▸ Aim
According to the passage on Eric D. Williams, how many tackles did he record when he led USC in that category in 1976?

▸ Passage shown
==================================================
Eric D. Williams (born May 17, 1955) is a former American Football linebacker who played nine seasons in the National Football League. He played college football at Southern California. He was drafted 8th round of the 1977 draft by the St. Louis Cardinals.

Early days
Williams grew up in Kansas City, Missouri and was a star linebacker at Central High School. He earned All-City honors as a fullback and linebacker and was one of the first Central graduates to earn an athletic scholarship after he signed with USC.

College years
Williams played under renowned coach John Robinson at USC and played a key role in the Trojans' 11-1 season in 1976. He led the team in tackles (126) that season and made a key stop against Michigan in USC's Rose Bowl victory. Williams had another strong season in 1977 and was team captain and MVP of the defense.

Pro career
Williams was selected in the eighth round of the 1977 NFL Draft by the St. Louis Cardinals where he played five seasons. In 70 games, Williams intercepted five passes, recovered five fumbles, and recorded 5.5 sacks.
==================================================
▸ Dataset rows
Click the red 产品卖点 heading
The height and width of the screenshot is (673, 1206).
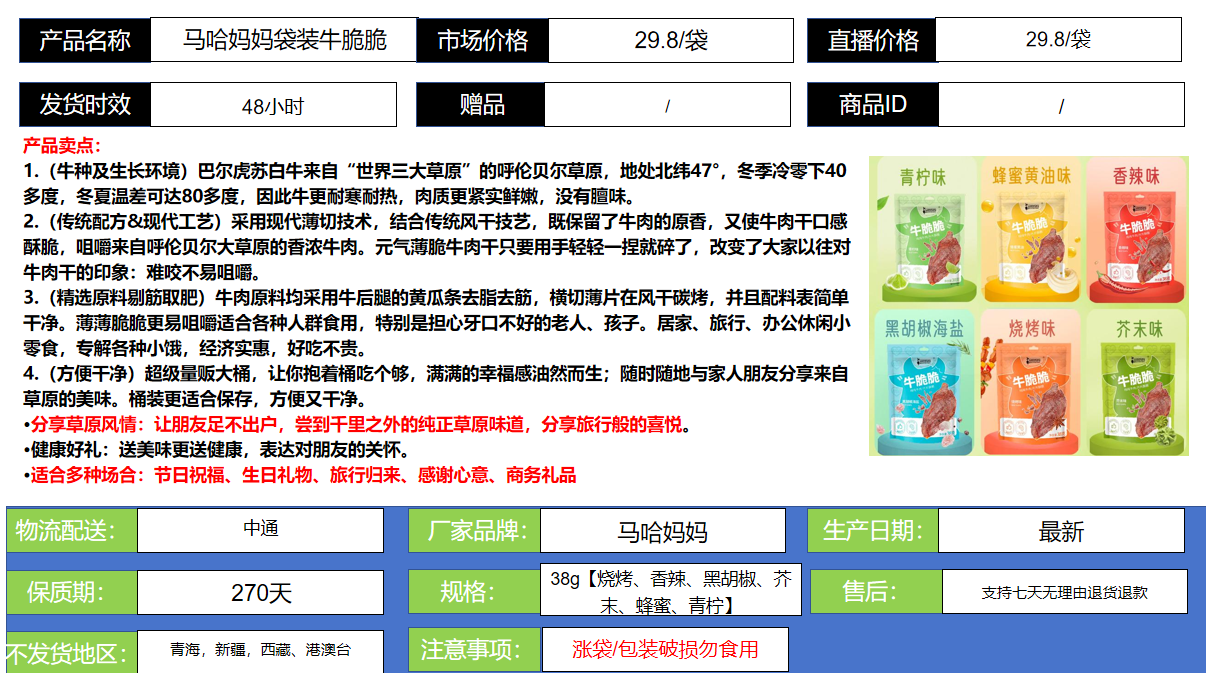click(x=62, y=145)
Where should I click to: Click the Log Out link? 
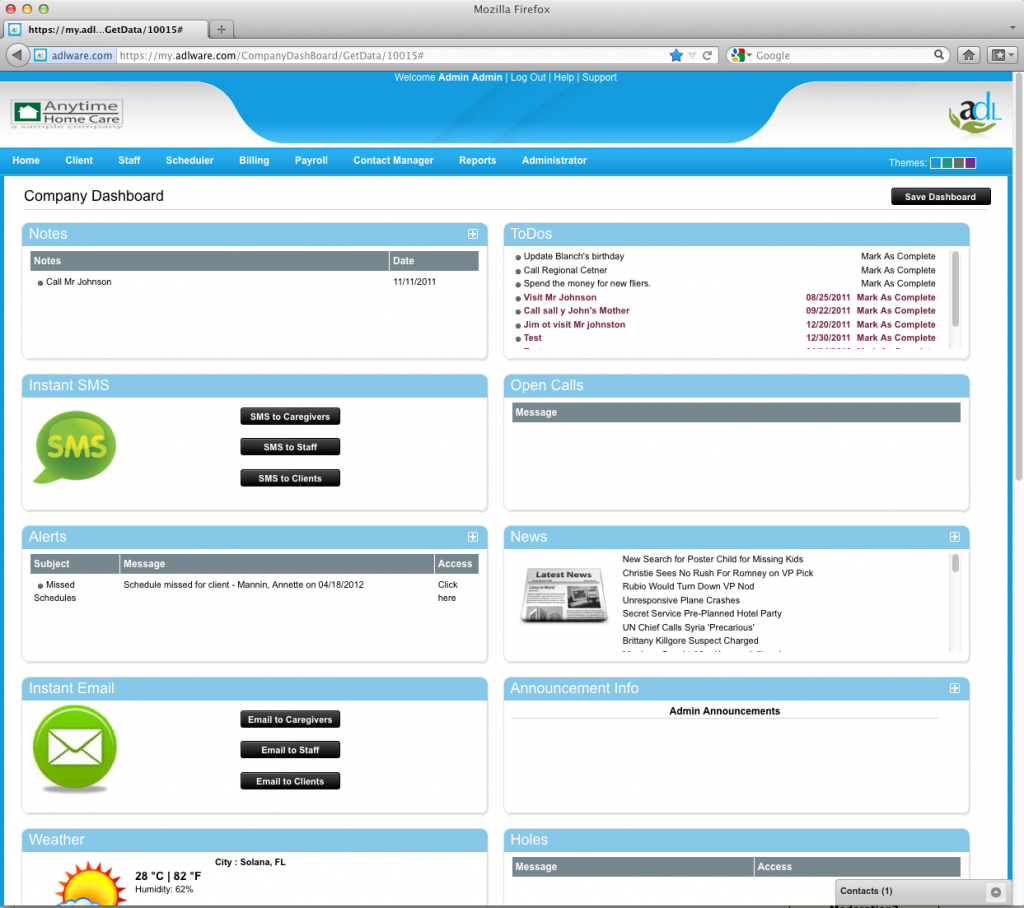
==================================================
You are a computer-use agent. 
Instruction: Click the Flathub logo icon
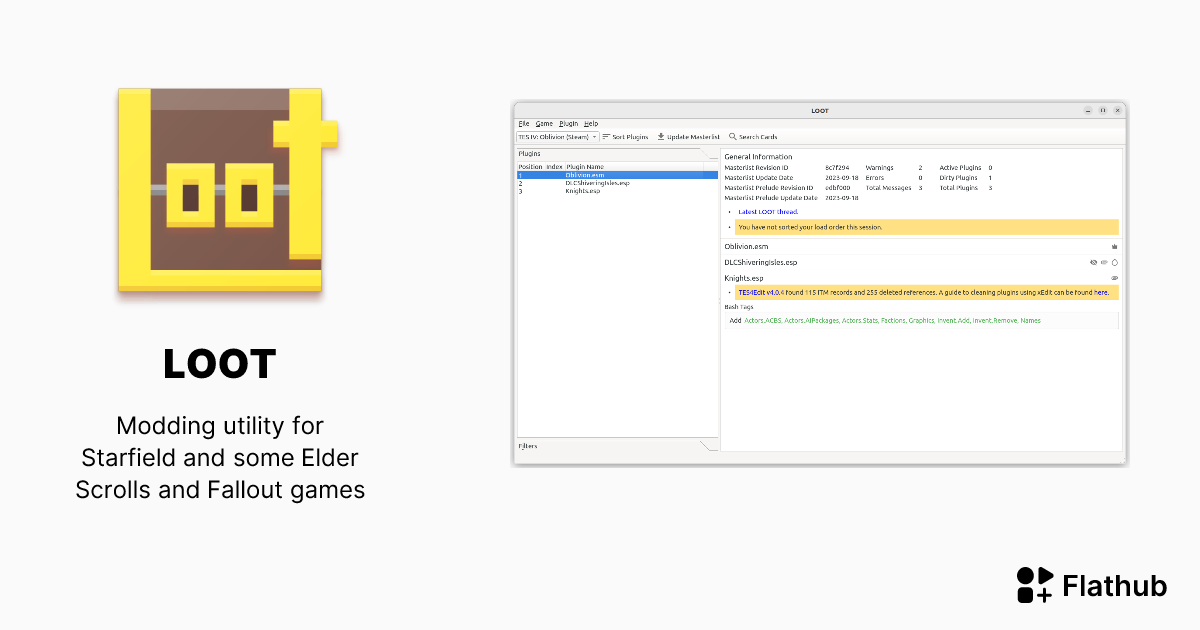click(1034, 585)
==================================================
▸ Full answer
126 tackles.